湯船につかりながら数字を数えたり、壁に貼ったポスターでひらがなを指さしたり。特別な準備がなくても、ちょっとした工夫で毎日のバスタイムが楽しい知育の時間に変わります。この記事では、0〜3歳のお子さんと一緒に楽しめる「お風呂知育」のアイデアを、年齢別の遊び方から続けるコツまでたっぷりご紹介します。難しいことは一切なく、今夜からすぐに始められる内容ばかりなので、ぜひ気軽に取り入れてみてくださいね。

湯船で母親と一緒に指を折りながら数を数えて笑う1歳の赤ちゃん、明るく清潔感のある浴室

お風呂知育とは何かをやさしく解説

「お風呂知育」とは、入浴時間を使って親子で遊びながら数字や文字、言葉などに触れていく取り組みのことです。
お風呂は気が散るものが少なく、親子で向き合える特別な空間。
だからこそ、子どもの興味を引き出しやすい場所なのです。

「浴育」という考え方

お風呂と子育てを結びつける言葉として「浴育(よくいく)」があります。
これは東京ガス都市生活研究所が提唱している考え方で、入浴を通じて生涯の心身の健康をより良く育むために、入浴の効果や入浴方法、お風呂の楽しみ方などを学ぶことと定義されています。
お風呂知育は、この浴育の中でも特に「学ぶ」要素に注目したものといえるでしょう。

同研究所の調査によると、子どもと一緒に入浴する理由のトップは「コミュニケーションのため」とされています。
つまり多くの家庭にとって、お風呂はもともと親子のふれあいの場。
そこに少しの工夫を加えるだけで、自然と学びの時間にもなるのです。

お風呂が学びに向いている理由

お風呂が知育に向いているのには理由があります。
狭くて気が散るものがない空間は、何かを覚えたり考えたりすることに集中しやすいといわれています。
テレビやおもちゃがあふれるリビングとは違い、お風呂では目の前のポスターや遊びに自然と意識が向くのです。

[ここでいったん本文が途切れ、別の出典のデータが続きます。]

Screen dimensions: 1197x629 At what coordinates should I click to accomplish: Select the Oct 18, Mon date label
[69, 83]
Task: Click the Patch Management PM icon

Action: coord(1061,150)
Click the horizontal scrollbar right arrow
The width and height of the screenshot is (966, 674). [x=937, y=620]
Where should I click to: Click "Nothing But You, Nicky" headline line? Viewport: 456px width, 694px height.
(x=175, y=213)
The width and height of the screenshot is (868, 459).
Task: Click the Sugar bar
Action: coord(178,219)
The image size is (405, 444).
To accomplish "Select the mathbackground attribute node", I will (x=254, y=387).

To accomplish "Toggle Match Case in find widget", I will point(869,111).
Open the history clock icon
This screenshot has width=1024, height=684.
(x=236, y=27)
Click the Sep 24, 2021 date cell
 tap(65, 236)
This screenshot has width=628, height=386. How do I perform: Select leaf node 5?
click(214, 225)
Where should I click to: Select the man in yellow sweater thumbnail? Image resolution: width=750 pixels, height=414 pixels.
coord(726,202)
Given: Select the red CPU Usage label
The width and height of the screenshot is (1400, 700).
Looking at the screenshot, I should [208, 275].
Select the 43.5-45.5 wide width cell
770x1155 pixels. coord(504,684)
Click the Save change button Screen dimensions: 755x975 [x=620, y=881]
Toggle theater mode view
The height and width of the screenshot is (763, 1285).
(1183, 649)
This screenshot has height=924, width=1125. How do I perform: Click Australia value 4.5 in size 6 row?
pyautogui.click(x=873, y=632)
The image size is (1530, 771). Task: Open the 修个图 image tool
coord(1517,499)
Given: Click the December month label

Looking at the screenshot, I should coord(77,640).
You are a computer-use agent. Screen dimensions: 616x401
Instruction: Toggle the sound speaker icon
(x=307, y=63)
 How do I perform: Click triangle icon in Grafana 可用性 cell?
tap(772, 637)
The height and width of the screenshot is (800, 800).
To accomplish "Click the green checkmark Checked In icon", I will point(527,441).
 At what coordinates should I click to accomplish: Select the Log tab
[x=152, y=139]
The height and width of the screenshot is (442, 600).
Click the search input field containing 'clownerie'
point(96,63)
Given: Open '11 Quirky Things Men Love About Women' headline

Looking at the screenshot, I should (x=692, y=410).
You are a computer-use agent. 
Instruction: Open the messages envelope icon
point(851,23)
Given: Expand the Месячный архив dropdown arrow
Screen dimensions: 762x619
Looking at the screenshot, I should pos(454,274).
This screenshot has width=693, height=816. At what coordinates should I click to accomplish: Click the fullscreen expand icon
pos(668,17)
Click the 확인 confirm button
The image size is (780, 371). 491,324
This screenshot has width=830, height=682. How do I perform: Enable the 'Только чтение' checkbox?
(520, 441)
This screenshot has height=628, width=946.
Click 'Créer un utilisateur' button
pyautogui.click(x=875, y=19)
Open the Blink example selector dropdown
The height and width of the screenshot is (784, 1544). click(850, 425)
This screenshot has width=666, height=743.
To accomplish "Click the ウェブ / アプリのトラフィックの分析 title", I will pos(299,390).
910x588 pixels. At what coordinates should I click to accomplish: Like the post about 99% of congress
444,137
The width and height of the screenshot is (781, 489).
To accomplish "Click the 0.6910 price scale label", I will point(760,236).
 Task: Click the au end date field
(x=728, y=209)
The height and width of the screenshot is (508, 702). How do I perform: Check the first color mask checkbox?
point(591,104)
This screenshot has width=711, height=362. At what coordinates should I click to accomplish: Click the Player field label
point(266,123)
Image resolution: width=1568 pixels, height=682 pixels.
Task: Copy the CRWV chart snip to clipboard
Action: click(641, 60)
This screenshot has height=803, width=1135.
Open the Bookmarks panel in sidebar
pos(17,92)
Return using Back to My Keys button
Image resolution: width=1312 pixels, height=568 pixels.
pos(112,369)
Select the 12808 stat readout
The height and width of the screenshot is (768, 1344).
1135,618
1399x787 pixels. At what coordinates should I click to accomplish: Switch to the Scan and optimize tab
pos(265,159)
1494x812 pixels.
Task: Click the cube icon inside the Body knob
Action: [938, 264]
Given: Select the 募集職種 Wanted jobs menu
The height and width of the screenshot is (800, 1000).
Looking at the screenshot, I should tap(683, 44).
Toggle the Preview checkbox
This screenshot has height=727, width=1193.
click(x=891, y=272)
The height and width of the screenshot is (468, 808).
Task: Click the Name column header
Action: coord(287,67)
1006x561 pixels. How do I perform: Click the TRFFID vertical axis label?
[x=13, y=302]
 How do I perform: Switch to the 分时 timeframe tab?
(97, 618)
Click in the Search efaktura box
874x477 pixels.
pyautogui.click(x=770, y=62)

さらに、湯船につかってリラックスしている状態は心がほぐれ、親子の会話も弾みやすくなります。「これなあに」「いち、に、さん」と声をかけ合ううちに、お子さんは楽しみながら言葉や数に親しんでいきます。


お風呂知育で得られる嬉しい効果

お風呂知育には、文字や数を覚える以外にもたくさんの良い効果があります。
ここでは親子にとって嬉しいポイントを整理してみましょう。

毎日続けられる習慣になる

お風呂は毎日入るもの。
だからこそ、知育を「特別なイベント」ではなく「日常の習慣」にできるのが大きな魅力です。
ドリルや教室のように「やらせなきゃ」と気負う必要がなく、お風呂のついでに自然と続けられます。
毎日少しずつ繰り返すことで、無理なく記憶に定着していくのが習慣化の強みです。

親子のコミュニケーションが深まる

東京ガス都市生活研究所によれば、親子でコミュニケーションを取る機会として「夕食を食べながら」に次いで「一緒にお風呂に入りながら」という回答が多く、お風呂はまとまった時間が取れるため重要な機会とされています。
一緒に数を数えたり文字を読んだりする時間は、お子さんにとって「ママやパパが向き合ってくれる」という安心感にもつながります。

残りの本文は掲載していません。